▶ [Saved entries]
□ □ □ □ □
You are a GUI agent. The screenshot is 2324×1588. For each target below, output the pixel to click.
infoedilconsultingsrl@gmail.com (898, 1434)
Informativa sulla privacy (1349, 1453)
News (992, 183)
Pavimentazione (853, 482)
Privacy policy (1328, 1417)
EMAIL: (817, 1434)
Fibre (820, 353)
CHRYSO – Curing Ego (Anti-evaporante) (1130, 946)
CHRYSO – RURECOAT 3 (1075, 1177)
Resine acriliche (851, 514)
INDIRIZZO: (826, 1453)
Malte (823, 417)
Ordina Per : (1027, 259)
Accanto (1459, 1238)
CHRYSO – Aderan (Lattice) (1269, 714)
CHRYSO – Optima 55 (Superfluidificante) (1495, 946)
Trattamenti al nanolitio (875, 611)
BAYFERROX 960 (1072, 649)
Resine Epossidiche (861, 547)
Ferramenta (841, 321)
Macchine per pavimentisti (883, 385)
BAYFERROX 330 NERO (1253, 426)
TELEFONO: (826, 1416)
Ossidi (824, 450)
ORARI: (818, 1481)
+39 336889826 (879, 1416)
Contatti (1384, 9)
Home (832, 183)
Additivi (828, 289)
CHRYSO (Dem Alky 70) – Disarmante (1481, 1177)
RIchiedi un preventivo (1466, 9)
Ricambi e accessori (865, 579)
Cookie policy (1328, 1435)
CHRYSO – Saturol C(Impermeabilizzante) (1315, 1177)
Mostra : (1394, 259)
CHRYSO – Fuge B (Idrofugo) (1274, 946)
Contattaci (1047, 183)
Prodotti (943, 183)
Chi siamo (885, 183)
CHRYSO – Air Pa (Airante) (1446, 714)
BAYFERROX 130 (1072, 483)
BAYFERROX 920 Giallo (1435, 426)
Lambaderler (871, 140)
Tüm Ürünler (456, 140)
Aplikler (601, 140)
□ □ □ □ □
▶ [Work required] Copy each line exactly, beginning at the one with "Ordina Per : (1027, 259)" and stopping after the last line of the entries. Include nothing else.

▶ [Output for this task]
Ordina Per : (1027, 259)
Accanto (1459, 1238)
CHRYSO – Aderan (Lattice) (1269, 714)
CHRYSO – Optima 55 (Superfluidificante) (1495, 946)
Trattamenti al nanolitio (875, 611)
BAYFERROX 960 (1072, 649)
Resine Epossidiche (861, 547)
Ferramenta (841, 321)
Macchine per pavimentisti (883, 385)
BAYFERROX 330 NERO (1253, 426)
TELEFONO: (826, 1416)
Ossidi (824, 450)
ORARI: (818, 1481)
+39 336889826 (879, 1416)
Contatti (1384, 9)
Home (832, 183)
Additivi (828, 289)
CHRYSO (Dem Alky 70) – Disarmante (1481, 1177)
RIchiedi un preventivo (1466, 9)
Ricambi e accessori (865, 579)
Cookie policy (1328, 1435)
CHRYSO – Saturol C(Impermeabilizzante) (1315, 1177)
Mostra : (1394, 259)
CHRYSO – Fuge B (Idrofugo) (1274, 946)
Contattaci (1047, 183)
Prodotti (943, 183)
Chi siamo (885, 183)
CHRYSO – Air Pa (Airante) (1446, 714)
BAYFERROX 130 (1072, 483)
BAYFERROX 920 Giallo (1435, 426)
Lambaderler (871, 140)
Tüm Ürünler (456, 140)
Aplikler (601, 140)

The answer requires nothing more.